Uma nova tarifa sobre produtos brasileiros foi imposta pelo governo dos Estados Unidos e as exportações brasileiras estarão 12,5% mais caras. A medida foi anunciada nessa quinta-feira (23) e já esta em vigor a partir desta sexta (24).
A decisão foi tomada pelo Escritório do Representante de Comércio dos Estados Unidos (USTR, na sigla em inglês), sob a alegação de que o Brasil não adota mecanismos eficazes para a impedir a importação de mercadorias produzidas com trabalho forçado.

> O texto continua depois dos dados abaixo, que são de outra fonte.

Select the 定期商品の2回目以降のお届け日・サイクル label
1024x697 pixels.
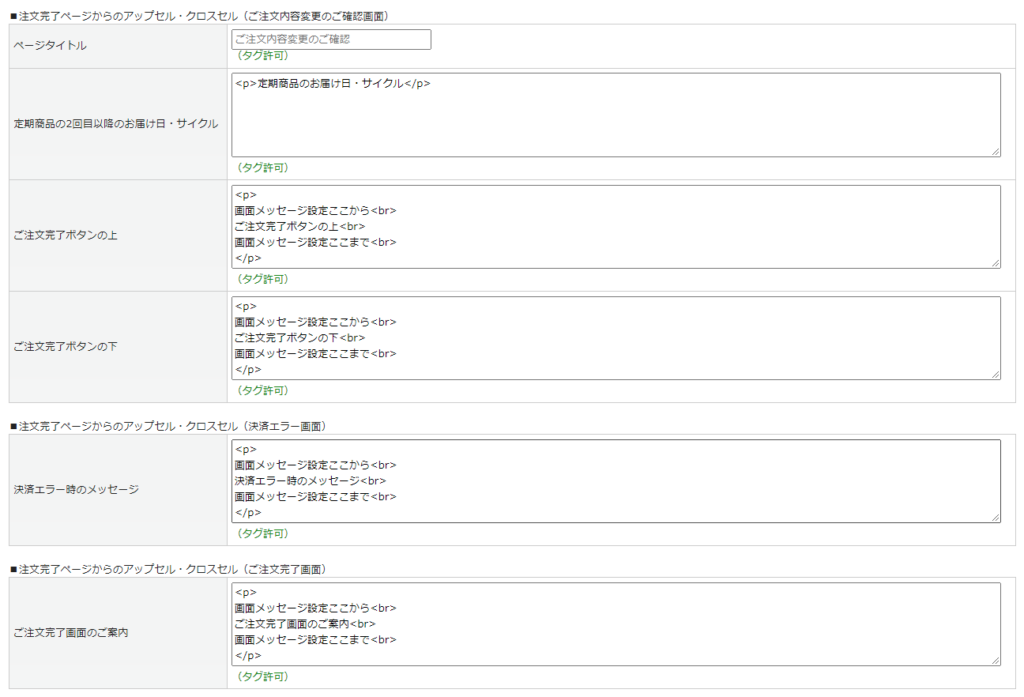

"A falha de nossos parceiros comerciais em lidar com a importação de bens feitos com trabalho forçado é inaceitável. Isso força os trabalhadores americanos a competir em um campo desigual", afirmou o representante comercial dos Estados Unidos, Jamieson Greer.
Marcio Elias Rosa, atual ministro do Desenvolvimento, Indústria, Comércio e Serviços (MDIC), rechaçou as declarações vindas de Washington e destacou que o Brasil possui uma política consolidada de combate ao trabalho escravo.
"O Brasil tem compromissos históricos com o combate ao trabalho forçado, com a prevenção, o controle, a fiscalização e o acolhimento das vítimas. O Brasil é signatário de todos os instrumentos da Organização Internacional do Trabalho. Não abona nem apoia essa prática e, mais do que isso, tem compromisso com os direitos humanos e com o trabalho digno", disse.
O ministro ainda acrescentou que a nova tarifa dos Estados Unidos é "indevida" e que o governo brasileiro buscará reverter a decisão por meio de negociações, mas não descarta adotar medidas de reciprocidade.